▶ **Task description**:
Starting with the line containing "This screenshot has height=198, width=299." and going through the end of the material, rewrite those lines with "bio text" changed to "profile text" and everything else unchanged. Leave the pictures out.
+ + + +
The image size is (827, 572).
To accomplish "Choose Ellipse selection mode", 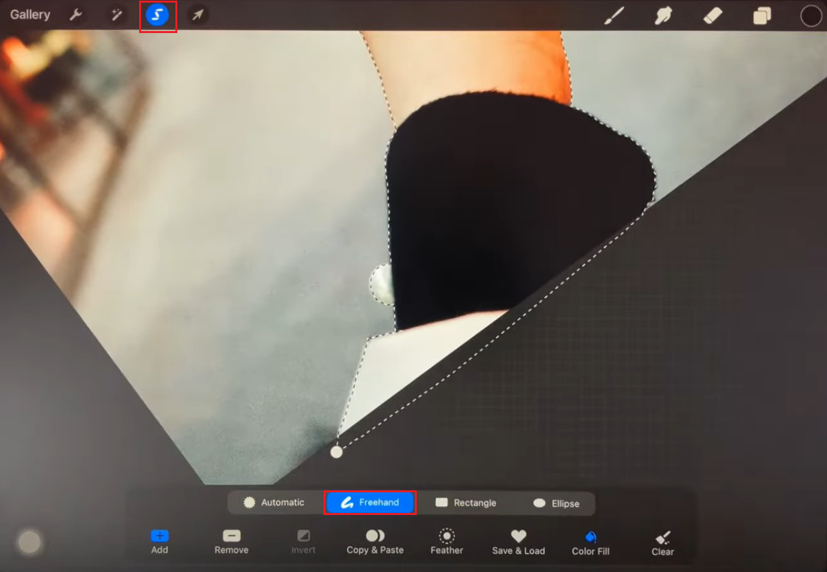I will [555, 502].
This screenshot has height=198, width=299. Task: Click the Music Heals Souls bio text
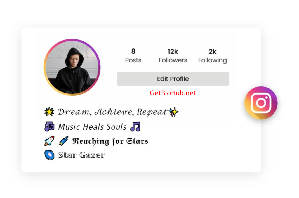click(92, 127)
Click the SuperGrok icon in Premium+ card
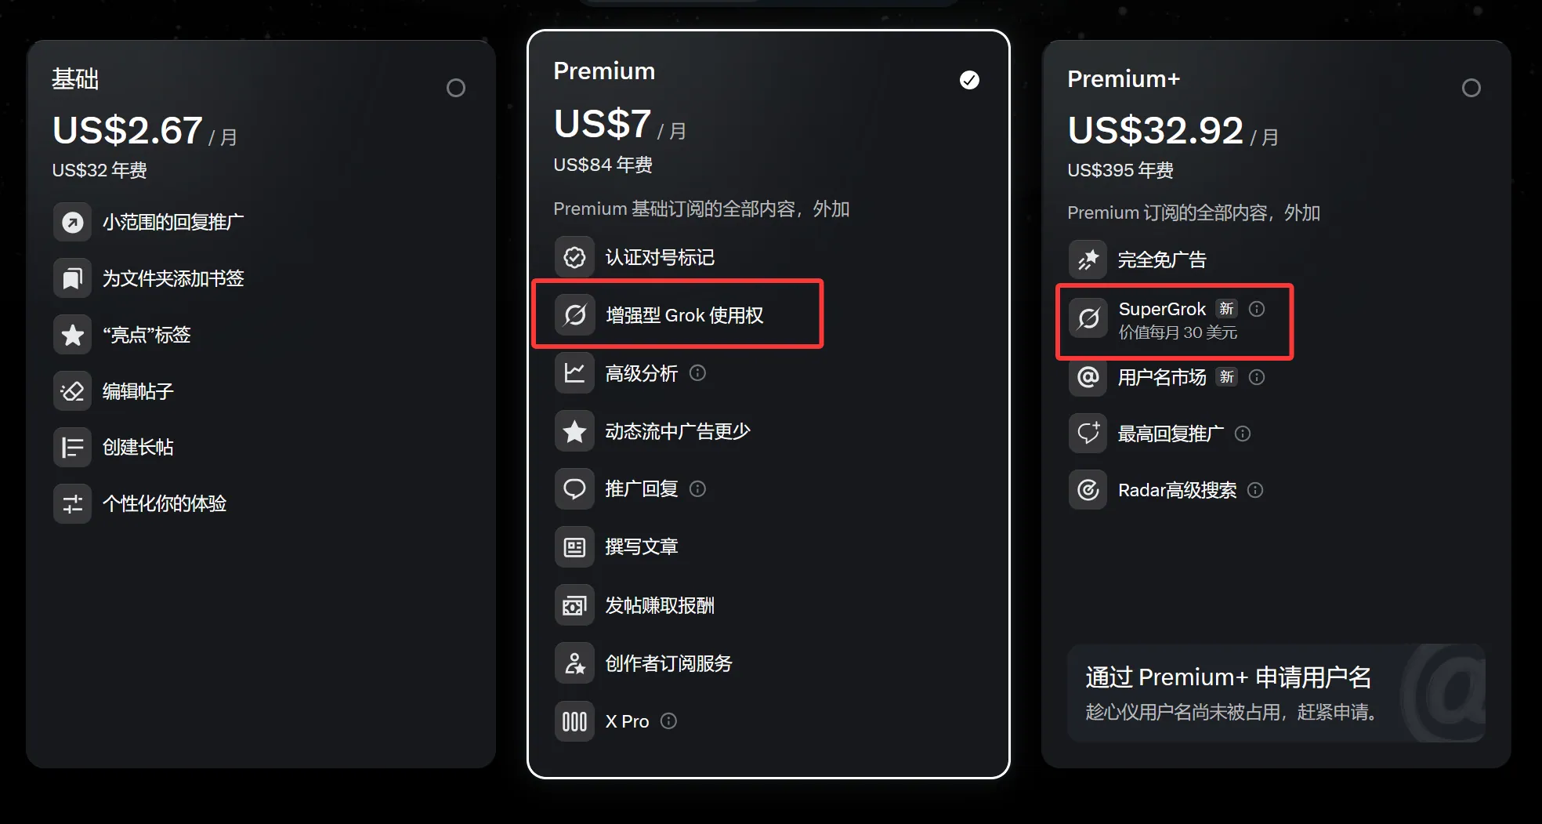This screenshot has height=824, width=1542. coord(1088,319)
+ + + +
▶ **Full output**:
This screenshot has height=198, width=299. Task: Click the Music Heals Souls profile text
click(92, 127)
Click the SuperGrok icon in Premium+ card
This screenshot has height=824, width=1542. coord(1088,319)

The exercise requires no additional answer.